• **WORKING DATA**
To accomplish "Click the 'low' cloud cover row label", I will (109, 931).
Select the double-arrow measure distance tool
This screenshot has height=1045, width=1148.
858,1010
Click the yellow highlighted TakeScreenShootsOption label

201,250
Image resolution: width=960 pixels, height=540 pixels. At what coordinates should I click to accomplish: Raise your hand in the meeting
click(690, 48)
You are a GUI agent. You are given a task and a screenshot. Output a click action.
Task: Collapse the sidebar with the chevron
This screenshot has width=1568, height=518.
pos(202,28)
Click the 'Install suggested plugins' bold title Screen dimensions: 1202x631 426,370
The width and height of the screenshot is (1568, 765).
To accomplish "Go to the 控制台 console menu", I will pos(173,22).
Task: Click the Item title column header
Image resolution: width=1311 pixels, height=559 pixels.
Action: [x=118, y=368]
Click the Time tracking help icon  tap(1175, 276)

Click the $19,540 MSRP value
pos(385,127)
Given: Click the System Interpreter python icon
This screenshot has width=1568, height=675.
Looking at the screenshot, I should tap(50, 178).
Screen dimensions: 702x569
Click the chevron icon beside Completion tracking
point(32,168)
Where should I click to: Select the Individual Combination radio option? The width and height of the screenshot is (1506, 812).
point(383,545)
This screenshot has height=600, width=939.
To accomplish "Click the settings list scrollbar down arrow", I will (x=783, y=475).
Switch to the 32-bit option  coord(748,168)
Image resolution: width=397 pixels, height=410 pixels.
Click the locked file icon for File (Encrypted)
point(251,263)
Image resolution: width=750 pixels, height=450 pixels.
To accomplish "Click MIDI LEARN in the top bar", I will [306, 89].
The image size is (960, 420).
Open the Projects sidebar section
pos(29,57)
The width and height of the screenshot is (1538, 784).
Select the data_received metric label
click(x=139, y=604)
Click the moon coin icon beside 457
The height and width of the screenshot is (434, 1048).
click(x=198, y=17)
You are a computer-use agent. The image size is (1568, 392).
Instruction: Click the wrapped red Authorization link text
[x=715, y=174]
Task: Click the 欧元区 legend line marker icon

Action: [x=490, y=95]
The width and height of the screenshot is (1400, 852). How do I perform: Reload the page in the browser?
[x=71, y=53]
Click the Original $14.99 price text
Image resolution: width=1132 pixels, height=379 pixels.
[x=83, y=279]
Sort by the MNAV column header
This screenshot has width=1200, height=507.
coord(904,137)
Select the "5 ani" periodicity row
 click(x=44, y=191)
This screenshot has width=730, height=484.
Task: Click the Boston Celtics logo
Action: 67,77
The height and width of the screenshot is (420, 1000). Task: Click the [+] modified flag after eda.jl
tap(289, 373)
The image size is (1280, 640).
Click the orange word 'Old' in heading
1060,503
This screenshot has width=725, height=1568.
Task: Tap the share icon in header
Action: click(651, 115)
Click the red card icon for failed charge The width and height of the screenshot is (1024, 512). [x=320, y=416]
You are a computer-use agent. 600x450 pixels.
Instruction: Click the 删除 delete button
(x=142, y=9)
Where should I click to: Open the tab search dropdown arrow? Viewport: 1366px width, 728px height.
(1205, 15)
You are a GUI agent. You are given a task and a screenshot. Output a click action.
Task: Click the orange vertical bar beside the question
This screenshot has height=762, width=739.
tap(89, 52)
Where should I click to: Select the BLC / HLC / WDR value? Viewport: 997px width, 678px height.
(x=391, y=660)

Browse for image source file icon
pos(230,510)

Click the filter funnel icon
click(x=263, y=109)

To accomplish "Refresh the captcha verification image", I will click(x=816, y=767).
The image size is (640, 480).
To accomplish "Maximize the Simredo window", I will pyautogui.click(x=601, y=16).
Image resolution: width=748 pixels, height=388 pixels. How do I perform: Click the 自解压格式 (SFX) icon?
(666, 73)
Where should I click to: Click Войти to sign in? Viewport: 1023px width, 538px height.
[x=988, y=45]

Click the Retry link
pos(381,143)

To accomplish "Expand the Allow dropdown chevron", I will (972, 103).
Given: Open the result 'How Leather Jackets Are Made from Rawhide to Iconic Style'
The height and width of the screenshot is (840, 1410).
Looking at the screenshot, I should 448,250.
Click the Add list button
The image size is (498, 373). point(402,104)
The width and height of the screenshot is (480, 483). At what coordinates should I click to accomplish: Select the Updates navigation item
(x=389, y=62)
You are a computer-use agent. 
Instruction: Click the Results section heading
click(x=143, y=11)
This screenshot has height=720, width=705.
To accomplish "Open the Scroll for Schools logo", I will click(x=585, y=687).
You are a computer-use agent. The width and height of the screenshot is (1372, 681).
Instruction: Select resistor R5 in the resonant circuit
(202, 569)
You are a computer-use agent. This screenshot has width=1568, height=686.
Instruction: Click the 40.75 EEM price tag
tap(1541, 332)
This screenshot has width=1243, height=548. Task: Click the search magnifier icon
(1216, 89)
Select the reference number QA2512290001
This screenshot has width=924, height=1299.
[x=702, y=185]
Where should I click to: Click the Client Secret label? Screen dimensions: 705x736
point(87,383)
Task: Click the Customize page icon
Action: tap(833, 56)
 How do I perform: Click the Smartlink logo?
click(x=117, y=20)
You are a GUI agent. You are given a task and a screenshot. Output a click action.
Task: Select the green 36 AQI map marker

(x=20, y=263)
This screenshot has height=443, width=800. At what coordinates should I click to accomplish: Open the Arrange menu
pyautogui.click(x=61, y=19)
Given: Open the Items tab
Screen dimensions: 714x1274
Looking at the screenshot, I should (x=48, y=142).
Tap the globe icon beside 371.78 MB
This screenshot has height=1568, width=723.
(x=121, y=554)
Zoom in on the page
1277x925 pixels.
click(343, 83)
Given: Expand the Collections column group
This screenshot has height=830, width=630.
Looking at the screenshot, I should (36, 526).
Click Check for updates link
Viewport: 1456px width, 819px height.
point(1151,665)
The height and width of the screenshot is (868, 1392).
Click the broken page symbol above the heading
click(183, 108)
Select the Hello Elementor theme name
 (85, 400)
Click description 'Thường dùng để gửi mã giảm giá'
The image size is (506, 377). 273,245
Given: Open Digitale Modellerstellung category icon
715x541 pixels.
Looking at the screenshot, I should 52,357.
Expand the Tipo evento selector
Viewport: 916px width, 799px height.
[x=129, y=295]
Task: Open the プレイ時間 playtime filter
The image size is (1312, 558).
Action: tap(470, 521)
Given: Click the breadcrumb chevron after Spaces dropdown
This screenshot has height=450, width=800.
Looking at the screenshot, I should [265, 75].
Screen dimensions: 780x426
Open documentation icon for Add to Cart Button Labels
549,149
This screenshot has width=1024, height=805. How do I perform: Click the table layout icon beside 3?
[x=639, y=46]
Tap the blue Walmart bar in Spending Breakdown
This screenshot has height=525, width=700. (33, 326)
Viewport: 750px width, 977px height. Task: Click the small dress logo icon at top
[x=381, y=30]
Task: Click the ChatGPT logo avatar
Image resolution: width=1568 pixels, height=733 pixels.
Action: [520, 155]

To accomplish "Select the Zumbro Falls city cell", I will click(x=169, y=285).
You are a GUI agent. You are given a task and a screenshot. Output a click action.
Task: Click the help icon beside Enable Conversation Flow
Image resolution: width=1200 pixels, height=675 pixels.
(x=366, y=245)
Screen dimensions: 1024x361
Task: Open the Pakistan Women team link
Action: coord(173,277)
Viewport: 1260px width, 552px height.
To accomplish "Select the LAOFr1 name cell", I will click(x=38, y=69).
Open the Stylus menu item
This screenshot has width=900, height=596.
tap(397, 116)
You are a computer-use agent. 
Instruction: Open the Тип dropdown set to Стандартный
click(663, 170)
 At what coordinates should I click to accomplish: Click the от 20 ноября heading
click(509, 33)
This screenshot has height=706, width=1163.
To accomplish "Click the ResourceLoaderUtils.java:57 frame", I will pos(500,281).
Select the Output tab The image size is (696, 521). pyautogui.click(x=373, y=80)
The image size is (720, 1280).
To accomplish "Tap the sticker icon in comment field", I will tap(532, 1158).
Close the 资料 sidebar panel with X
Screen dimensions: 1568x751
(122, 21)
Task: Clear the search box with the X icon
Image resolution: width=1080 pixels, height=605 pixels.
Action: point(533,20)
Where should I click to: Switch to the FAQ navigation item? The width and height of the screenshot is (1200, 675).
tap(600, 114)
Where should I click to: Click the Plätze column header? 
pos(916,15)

• **PROBLEM REQUIREMENTS**
The lines above that hold the word "with" should be found and copied out.

• **ANSWER FOR THE TASK**
Task: Collapse the sidebar with the chevron
Close the 资料 sidebar panel with X
Task: Clear the search box with the X icon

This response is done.